Plus étonnant au regard de la solidarité gouvernementale, deux ministres font entendre leur différence : Laura Flessel, Ministre des Sports qui a conscience que la contribution financière de la FdJ au Sport représente l’équivalent des crédits budgétaires de l’Etat, n’oublie pas que la FdJ est devenu la première entreprise partenaire du comité de candidature de Paris 2024 en février 2016, et… Gérald Darmanin, tout en faisant jouer sa fibre de Gaulliste social, prend pour la première fois ses distances dans un dossier de Bercy avec son Ministre de tutelle.

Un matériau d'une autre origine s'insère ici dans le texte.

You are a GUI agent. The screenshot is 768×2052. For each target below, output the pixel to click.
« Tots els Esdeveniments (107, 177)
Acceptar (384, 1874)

Au Parlement, lors de la discussion du projet de loi en commission, les députés de toutes sensibilités s’expriment contre une cession par l’Ett de plus de 40% du capital de la FdJ, en particulier ceux du groupe En Marche qui s’étaient déjà mobilisés pour rétablir les crédits du CNDS amputés de 64 millions d’euros, lors du débat budgétaire fin 2017.
Deux députés, l’une de la majorité et l’autre de l’opposition, auteurs d’un rapport de suivi du Comité d’Evaluation et de Contrôle sur les Jeux d’Argent et de Hasard rappellent la nécessité d’une régulation forte dans ce secteur d’activité et les missions de service public de la FdJ comme la politique de jeu responsable, la prévention des addictions, la lutte contre le blanchiment ou le respect de l’interdiction de jeu aux mineurs qui sont la contrepartie à la reconnaissance de la situation de monopole. Le risque en terme de santé et d’ordre public étant clairement, avec un actionnaire privé puissant, de donner la priorité à la recherche de nouveaux jeux favorisant l’addiction.
Le gouvernement, qui n’a pas de majorité pour voter la privatisation de la FdJ, est obligé de reculer : Bruno Le Maire annonce avant le vote des articles du projet de loi PACTE en séance publique qu’il limite la cession des parts de l’Etat dans la FdJ à 20% et conserve 52% du capital, une opération lui rapportant au final 600 millions d’euros… Le monde du sport peut souffler. Sa mobilisation unitaire a payé et au final, personne ne perd la face.

Ce combat commun aura eu la vertu de rapprocher les fédérations sportives, le CNOSF, les élus nationaux et territoriaux, qui abordent ainsi plus unis la préparation de la loi « Sport et société » prévue en 2019.